De Oostenrijkse vastgoedondernemer René Benko, ooit de flamboyante oprichter van het Signa-concern met een schuldenberg van meer dan €15 miljard, staat deze week in Innsbruck terecht op verdenking van faillissementsfraude. De strafzaak vormt het eerste hoofdstuk in een reeks juridische procedures die zijn neergang moeten ontrafelen — een val die Europa’s financiële wereld nog altijd in zijn greep houdt.
Fraudeonderzoek naar verborgen vermogen
Volgens het Oostenrijkse Openbaar Ministerie zou Benko eind 2023 geld en waardevolle goederen ter waarde van in totaal circa €660.000 hebben onttrokken aan zijn faillissementsboedel, met als doel schuldeisers te benadelen. Daarbij gaat het onder meer om een vooruitbetaling van €360.000 aan huur voor een woning in Innsbruck die volgens de aanklagers “onbewoonbaar” was, en een gift van €300.000 aan een familielid. Ook zou Benko contant geld, luxe horloges, manchetknopen en andere kostbaarheden ter waarde van zo’n €250.000 bij familie hebben ondergebracht.
De voormalig miljardair, die sinds januari in voorarrest zit, ontkent alle beschuldigingen. Zijn advocaat, Norbert Wess, noemde de aanklachten “absurd” en verklaarde dat alle transacties rechtmatig waren. Volgens de verdediging verhuisde Benko bovendien eerder dan het Openbaar Ministerie beweert daadwerkelijk in de betreffende woning met zijn gezin.
Proces en mogelijke straf
Benko, 48 jaar oud, verscheen dinsdag in de rechtszaal in een donker pak en rode stropdas — zijn eerste publieke optreden sinds zijn arrestatie. Hij pleitte onschuldig aan twee aanklachten wegens faillissementsgerelateerde fraude en weigerde verder vragen van de rechter te beantwoorden. De rechtbank heeft het proces voorlopig over twee dagen gepland; getuigenverklaringen en mogelijk een eerste uitspraak worden later deze week verwacht.
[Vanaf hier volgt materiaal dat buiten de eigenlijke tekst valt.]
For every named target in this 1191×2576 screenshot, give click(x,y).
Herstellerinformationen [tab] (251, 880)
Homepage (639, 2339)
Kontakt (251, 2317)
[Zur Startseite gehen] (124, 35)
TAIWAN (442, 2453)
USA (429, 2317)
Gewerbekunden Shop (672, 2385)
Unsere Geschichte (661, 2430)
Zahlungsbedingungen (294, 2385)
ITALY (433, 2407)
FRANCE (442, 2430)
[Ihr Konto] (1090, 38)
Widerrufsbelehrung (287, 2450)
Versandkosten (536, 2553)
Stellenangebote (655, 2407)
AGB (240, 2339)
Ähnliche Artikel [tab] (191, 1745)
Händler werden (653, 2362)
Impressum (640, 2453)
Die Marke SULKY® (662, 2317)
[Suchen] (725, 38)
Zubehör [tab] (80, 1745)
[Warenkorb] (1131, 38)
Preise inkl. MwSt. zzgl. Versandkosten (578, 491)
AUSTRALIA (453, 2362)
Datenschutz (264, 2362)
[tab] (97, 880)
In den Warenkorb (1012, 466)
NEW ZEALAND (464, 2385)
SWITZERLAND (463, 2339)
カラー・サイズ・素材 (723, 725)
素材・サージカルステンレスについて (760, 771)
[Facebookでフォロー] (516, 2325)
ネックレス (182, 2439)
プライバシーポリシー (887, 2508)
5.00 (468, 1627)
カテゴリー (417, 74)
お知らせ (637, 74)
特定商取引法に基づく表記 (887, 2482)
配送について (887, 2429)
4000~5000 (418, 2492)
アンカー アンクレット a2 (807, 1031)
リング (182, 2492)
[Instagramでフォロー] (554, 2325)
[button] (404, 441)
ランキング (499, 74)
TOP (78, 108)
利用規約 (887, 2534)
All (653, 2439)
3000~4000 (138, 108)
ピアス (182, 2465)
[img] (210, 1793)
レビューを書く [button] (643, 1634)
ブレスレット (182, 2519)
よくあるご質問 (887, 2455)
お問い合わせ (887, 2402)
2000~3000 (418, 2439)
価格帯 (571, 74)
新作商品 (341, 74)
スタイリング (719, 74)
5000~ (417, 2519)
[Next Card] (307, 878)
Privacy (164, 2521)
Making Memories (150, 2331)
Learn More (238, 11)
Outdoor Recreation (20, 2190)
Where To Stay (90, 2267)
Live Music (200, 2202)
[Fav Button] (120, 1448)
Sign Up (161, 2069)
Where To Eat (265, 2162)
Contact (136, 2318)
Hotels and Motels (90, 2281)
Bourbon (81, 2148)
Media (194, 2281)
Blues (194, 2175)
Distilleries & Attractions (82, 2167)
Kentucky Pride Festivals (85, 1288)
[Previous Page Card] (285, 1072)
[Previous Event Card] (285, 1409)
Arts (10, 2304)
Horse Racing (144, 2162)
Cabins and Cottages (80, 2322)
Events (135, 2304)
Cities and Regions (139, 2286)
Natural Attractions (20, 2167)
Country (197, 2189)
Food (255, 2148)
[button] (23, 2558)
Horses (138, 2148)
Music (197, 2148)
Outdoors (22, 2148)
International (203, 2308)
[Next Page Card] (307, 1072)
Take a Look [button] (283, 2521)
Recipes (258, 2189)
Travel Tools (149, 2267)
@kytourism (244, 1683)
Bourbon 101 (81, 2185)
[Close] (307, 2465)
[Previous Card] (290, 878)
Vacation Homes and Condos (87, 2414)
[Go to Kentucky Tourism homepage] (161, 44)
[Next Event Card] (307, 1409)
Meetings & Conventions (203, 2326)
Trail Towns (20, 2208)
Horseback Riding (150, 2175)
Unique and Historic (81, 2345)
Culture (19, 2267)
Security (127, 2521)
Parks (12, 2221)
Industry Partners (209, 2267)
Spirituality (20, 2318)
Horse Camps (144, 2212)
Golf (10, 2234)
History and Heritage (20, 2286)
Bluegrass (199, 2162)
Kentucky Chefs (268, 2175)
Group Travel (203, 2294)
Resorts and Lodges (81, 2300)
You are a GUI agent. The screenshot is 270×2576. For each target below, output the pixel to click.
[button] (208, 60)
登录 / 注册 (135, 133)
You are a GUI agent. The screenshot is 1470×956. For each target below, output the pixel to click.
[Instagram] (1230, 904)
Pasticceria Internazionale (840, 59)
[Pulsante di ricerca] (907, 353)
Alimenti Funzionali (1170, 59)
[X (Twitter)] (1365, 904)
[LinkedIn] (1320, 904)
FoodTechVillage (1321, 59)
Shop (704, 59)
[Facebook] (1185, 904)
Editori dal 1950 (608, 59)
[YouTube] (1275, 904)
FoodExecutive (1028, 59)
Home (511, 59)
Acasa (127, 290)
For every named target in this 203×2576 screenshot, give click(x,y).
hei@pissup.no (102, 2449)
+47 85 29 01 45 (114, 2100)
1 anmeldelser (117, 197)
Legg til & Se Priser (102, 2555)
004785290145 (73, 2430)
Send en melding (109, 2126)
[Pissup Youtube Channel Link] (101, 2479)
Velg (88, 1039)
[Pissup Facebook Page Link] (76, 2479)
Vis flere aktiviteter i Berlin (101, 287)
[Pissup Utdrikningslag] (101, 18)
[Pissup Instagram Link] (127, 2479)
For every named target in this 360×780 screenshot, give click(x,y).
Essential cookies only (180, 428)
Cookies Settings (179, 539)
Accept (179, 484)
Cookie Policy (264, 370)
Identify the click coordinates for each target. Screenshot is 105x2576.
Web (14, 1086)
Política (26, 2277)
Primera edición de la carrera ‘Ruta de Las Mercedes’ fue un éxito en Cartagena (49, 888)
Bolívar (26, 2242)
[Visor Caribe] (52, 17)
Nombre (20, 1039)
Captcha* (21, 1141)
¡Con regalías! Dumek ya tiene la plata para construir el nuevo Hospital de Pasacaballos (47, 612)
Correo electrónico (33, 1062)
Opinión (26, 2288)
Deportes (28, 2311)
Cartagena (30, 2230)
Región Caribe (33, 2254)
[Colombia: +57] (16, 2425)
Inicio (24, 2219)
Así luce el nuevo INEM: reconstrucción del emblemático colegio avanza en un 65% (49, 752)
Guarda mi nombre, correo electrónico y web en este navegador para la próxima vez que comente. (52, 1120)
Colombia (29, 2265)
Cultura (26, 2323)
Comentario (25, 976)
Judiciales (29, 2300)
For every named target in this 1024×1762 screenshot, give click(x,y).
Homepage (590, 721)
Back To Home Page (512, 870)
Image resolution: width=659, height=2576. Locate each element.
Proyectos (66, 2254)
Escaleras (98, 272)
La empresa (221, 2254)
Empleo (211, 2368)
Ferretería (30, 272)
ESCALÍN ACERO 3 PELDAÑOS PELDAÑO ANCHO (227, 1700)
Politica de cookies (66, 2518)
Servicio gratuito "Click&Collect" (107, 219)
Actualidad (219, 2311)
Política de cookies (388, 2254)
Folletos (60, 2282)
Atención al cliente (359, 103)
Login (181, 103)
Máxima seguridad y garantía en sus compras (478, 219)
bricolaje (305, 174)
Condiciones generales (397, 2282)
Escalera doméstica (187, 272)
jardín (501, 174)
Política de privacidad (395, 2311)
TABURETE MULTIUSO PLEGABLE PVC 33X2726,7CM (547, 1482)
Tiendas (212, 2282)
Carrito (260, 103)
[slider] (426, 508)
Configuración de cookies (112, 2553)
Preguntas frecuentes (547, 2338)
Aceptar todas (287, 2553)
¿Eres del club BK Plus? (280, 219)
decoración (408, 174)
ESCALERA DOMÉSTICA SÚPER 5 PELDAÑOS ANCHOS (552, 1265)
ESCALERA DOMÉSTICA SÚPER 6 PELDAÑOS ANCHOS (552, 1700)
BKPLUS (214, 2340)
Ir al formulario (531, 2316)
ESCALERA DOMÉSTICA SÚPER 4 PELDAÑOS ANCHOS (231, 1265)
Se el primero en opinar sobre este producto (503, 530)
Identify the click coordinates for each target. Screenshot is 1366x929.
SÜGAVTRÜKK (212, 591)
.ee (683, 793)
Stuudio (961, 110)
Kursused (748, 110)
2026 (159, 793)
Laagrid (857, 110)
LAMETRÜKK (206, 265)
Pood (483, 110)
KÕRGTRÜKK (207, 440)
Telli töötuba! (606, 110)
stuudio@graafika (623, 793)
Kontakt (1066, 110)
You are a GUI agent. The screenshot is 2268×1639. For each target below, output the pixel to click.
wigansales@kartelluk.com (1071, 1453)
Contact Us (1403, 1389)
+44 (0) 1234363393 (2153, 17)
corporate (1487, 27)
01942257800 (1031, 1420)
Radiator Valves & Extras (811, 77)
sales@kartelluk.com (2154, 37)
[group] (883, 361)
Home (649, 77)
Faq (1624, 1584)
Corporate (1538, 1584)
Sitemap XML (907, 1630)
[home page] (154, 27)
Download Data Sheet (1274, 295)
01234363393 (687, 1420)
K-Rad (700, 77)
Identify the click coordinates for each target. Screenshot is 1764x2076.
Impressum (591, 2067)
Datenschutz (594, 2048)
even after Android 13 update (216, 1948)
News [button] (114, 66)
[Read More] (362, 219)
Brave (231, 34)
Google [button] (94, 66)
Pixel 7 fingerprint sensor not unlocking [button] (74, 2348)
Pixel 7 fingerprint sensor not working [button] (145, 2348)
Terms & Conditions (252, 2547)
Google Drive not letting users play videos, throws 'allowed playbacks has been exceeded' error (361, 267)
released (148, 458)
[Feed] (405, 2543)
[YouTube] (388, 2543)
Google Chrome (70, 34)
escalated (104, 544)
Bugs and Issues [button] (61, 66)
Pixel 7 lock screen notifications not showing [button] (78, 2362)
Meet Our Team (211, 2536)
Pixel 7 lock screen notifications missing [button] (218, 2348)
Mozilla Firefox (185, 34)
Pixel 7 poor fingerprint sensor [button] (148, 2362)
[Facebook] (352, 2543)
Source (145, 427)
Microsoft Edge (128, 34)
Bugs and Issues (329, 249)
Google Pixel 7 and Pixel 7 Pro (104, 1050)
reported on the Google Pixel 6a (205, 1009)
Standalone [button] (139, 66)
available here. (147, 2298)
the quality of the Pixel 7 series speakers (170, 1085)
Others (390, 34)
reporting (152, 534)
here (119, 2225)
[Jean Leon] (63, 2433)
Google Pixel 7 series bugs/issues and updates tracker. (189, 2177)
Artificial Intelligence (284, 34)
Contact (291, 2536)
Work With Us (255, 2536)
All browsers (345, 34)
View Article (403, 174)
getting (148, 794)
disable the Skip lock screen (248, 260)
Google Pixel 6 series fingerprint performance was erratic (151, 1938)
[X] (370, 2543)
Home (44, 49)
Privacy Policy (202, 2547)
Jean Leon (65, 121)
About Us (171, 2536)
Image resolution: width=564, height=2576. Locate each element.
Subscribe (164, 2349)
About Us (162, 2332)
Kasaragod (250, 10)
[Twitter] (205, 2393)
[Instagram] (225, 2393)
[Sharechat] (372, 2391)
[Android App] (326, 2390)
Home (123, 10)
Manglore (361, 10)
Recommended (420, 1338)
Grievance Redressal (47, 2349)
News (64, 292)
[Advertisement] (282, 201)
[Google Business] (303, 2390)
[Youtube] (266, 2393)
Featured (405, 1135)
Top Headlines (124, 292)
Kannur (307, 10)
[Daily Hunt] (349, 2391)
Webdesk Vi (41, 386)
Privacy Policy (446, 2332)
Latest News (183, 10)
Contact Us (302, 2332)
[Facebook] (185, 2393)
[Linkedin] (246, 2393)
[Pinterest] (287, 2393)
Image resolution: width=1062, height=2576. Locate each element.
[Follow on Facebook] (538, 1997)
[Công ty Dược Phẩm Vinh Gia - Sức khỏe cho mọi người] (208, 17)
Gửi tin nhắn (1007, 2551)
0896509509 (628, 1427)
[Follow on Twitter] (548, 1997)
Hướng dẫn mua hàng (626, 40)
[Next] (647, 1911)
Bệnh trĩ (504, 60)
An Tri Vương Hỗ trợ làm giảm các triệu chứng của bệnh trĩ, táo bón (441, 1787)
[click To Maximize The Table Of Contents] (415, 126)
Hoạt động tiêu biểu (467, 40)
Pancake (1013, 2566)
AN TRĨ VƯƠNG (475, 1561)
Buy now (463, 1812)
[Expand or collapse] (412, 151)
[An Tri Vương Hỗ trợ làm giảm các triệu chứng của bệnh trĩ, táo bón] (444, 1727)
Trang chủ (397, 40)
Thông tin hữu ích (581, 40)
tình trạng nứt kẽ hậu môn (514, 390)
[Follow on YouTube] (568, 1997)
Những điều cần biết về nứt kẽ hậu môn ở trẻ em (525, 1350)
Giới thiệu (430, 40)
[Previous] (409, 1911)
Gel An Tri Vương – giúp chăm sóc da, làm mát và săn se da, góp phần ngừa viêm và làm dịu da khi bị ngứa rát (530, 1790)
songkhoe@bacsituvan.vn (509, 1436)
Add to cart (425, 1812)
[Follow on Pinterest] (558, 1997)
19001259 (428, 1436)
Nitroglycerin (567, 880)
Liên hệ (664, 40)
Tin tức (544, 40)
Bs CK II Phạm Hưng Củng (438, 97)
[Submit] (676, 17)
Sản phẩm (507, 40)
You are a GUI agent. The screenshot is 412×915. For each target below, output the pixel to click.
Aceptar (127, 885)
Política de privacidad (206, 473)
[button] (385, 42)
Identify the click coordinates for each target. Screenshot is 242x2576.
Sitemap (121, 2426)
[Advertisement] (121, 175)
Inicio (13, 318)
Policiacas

Bij een veroordeling riskeert hij tot tien jaar gevangenisstraf. Het gaat om de eerste van meerdere zaken die het Openbaar Ministerie tegen hem heeft aangespannen, en bestrijkt slechts een klein deel van de vermoedelijke schade die inmiddels wordt geraamd op zo’n €300 miljoen.
De val van een vastgoedimperium
Het Signa-concern, ooit een toonbeeld van Europese vastgoedambitie, bezat belangen in onder meer het Chrysler Building in New York en warenhuisketen Selfridges in het Verenigd Koninkrijk. Maar toen de rente steeg en de vastgoedmarkt verslechterde, kwamen de torenhoge leningen — samen goed voor meer dan €15 miljard — onder onhoudbare druk te staan. In 2023 volgde het faillissement, het grootste in Oostenrijk sinds de Tweede Wereldoorlog.
De ineenstorting van Signa leidde tot een golf aan internationale onderzoeken naar mogelijke fraude, verduistering en witwaspraktijken. Onder de getroffen partijen bevinden zich grote banken en investeerders zoals Deutsche Bank, Allianz, Julius Baer en Raiffeisen Bank International, die gezamenlijk miljarden aan vorderingen hebben ingediend.
Nieuwe onderzoeken op komst
Terwijl het huidige proces zich beperkt tot Benko’s persoonlijke insolventie, lopen er in de achtergrond breder opgezette onderzoeken naar zijn rol binnen de bedrijfsstructuren van Signa. Daarbij wordt onder meer gekeken naar mogelijke misleiding van werknemers over de waarde van hun aandelen, en een vermeende valse garantie aan een investeerder voor een betaling van €5 miljoen.
Of de recentere aanklachten — waaronder het verbergen van contant geld en luxegoederen — in dit proces worden meegenomen, moet nog worden beslist door het Oberlandesgericht, het Oostenrijkse hof van beroep.